The conversation went on from there, the class getting more and more animated, a polemic against the idea that marriage, or just long-term relationships in general, should involve the sacrifice of one’s ‘self’. A spouse, they insisted, should be someone who affirms and celebrates everything that you are, and who supports you in whatever dreams or ambitions that you want chase. And children? Well, they should only be brought into the equation to fulfil your dreams, not to limit them. Marriage is many things, but it should not be a sacrifice, less still a martyrdom. 

Well, let us not be too hard on the optimism of youth. The optimism that imagines marriage and family life will be something that gives, and gives, and will never take anything away. How can they know – those who have never been awake at 3am with a projectile-vomiting toddler, and those who have never had to calmly negotiate over where all the money goes? It is the optimism of those who have never had to pass up on a job or an opportunity because it doesn’t fit in with the spouses’ promotion or the kids’ schooling. These, and a thousand other moments of self-sacrifice: the gritty realities of a daily choice to stick in a marriage (or any kind of long term relationship) and make it work.  

This is a much slower kind of martyrdom, a decision made not once but daily, in a society where such decisions are frequently undone. 

But is this gritty reality a giving up of life, or an embracing of it? Perhaps, like Ignatius, in this kind of death to self we actually find life. In a committed union, we carefully place our lives in the service of another, not because they expect us to, but because out of love we choose to. This is done, of course, in trust that the other person will do the same in return. There is no suggestion, either here or in Behr’s chapter, that someone should stay in a union where that placing of oneself is being merely used and abused. But where two people find a true mutuality in that laying down of self, well, love has funny way of making limits feel like a kind of freedom after all.   

“Hinder me not from living…” writes Ignatius, as he is marched to his certain death.
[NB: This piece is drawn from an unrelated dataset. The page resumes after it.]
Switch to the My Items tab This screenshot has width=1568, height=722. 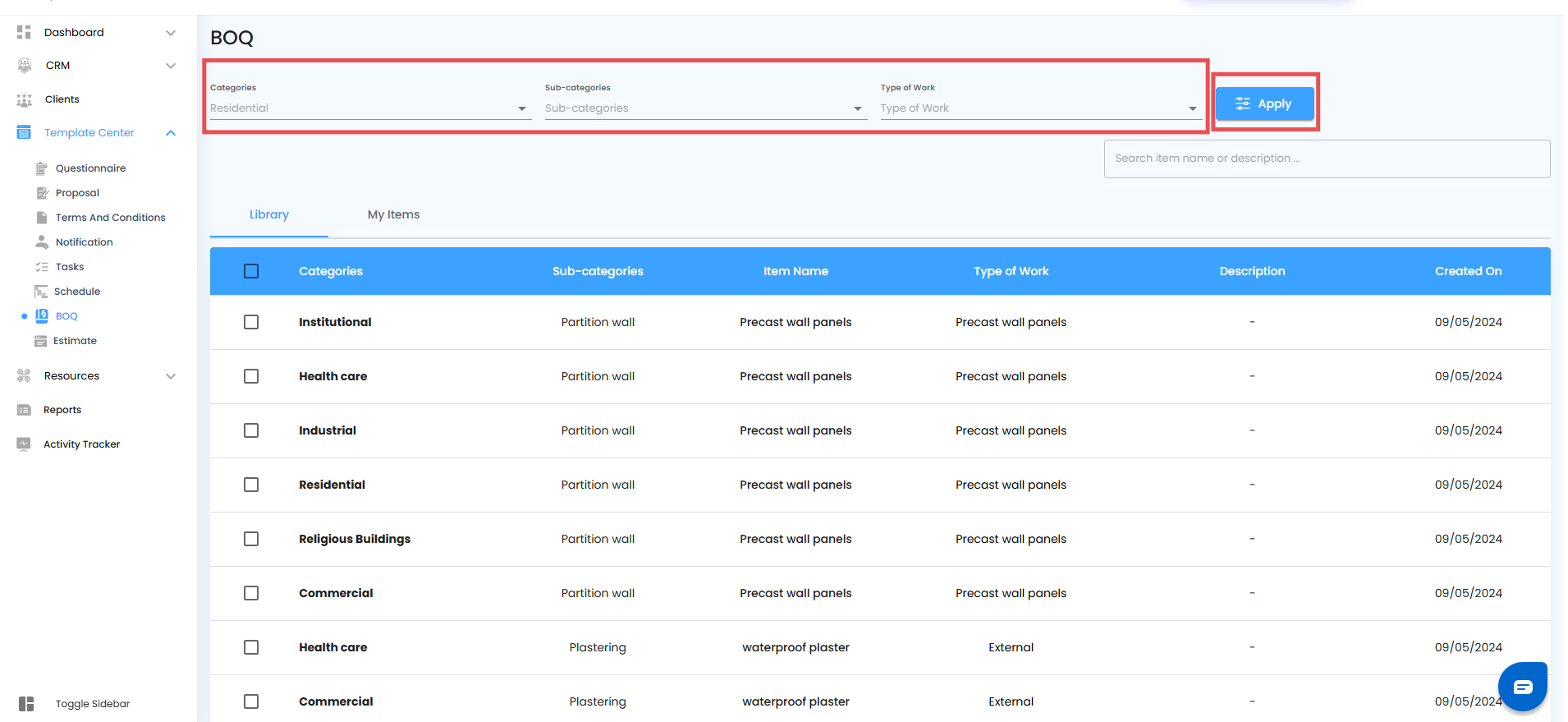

His eyes were filled with the image of new self, a better self, that would come to him all at once and suddenly through the laying down of his life for what he believed in.  With a faith so strong, this may have been an easy kind of martyrdom – a decision made once, which could not, by him, be undone. But let us also hinder not those who choose to unite their lives to another. This is a much slower kind of martyrdom, a decision made not once but daily, in a society where such decisions are frequently undone. One day some of these young people will feel the call to this kind of death, and that in this death there is life. Hinder them not to die.